### TASK GOAL
Search the material for "cell" and show all lines that contain it.

### MATERIAL FOR THIS TASK
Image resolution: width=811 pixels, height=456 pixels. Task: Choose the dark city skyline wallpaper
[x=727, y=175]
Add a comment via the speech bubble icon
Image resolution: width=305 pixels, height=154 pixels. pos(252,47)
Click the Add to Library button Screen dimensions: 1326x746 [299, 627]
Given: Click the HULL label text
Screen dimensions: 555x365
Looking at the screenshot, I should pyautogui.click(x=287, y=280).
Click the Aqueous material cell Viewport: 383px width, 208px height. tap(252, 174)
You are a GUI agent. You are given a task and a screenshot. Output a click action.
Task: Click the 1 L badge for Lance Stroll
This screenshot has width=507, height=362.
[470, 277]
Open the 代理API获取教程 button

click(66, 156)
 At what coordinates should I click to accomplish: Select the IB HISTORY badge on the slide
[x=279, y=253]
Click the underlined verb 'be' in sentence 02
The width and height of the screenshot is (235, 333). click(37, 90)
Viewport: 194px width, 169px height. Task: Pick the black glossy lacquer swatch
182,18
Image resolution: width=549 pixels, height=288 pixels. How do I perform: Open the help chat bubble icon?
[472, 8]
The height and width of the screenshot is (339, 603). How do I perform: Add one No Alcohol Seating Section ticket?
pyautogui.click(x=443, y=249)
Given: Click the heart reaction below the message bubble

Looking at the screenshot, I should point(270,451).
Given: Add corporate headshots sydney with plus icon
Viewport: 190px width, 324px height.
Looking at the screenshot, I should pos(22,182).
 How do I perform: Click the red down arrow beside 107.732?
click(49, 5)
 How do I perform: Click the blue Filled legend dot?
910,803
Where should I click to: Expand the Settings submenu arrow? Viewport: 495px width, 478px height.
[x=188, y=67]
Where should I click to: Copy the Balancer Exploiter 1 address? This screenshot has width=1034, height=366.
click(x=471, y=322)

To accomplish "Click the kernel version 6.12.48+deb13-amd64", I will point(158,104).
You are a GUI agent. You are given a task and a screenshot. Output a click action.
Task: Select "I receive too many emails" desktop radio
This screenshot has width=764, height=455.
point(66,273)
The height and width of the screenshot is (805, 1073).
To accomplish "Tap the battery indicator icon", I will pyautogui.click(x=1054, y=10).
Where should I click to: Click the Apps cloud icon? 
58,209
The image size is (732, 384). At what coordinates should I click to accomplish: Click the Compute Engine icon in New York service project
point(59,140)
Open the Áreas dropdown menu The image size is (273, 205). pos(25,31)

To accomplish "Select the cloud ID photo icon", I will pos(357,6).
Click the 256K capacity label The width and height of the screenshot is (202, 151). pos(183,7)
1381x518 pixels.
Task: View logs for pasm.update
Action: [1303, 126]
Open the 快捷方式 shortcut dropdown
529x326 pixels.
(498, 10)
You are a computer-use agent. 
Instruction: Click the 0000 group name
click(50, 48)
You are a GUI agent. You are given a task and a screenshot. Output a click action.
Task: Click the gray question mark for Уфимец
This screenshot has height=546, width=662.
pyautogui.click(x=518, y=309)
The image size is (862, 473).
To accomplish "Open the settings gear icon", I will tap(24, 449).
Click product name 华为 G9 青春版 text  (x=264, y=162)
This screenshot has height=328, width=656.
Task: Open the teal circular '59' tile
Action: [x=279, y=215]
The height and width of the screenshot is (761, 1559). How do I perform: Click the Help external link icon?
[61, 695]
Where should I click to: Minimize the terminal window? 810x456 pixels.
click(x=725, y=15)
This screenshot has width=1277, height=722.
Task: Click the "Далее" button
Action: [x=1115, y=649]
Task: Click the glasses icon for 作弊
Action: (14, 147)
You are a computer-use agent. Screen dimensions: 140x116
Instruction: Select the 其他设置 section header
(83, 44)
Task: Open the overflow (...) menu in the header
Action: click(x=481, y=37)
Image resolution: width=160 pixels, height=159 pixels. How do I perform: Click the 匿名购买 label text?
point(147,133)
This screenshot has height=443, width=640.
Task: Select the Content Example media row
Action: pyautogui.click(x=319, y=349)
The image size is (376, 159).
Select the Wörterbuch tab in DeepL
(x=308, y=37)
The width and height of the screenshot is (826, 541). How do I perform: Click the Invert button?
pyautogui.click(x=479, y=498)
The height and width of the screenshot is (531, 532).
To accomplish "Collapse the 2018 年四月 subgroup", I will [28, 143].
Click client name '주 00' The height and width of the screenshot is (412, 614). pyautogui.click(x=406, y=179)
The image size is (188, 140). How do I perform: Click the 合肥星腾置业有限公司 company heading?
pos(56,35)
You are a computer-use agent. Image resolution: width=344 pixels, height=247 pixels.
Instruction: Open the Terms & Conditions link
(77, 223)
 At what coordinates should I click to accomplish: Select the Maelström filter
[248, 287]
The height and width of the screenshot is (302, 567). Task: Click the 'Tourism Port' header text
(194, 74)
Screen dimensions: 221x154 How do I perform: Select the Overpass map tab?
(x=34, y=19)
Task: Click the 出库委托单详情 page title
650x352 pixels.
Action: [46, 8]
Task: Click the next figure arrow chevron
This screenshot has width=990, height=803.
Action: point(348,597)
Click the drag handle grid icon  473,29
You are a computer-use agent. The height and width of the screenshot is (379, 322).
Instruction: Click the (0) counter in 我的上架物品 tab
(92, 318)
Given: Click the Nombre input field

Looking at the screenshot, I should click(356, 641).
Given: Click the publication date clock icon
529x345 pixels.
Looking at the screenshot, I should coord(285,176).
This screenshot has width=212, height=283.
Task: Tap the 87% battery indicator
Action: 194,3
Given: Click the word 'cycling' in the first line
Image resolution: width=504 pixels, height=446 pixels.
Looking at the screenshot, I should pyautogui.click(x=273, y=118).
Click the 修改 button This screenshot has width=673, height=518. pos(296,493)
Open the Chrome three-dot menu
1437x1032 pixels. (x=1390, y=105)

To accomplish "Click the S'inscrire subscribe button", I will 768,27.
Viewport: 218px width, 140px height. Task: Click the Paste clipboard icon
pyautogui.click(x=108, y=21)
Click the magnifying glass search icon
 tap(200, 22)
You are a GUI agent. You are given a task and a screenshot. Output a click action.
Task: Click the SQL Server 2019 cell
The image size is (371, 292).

### EXERCISE OUTPUT
Click the Aqueous material cell Viewport: 383px width, 208px height. tap(252, 174)
Task: Click the SQL Server 2019 cell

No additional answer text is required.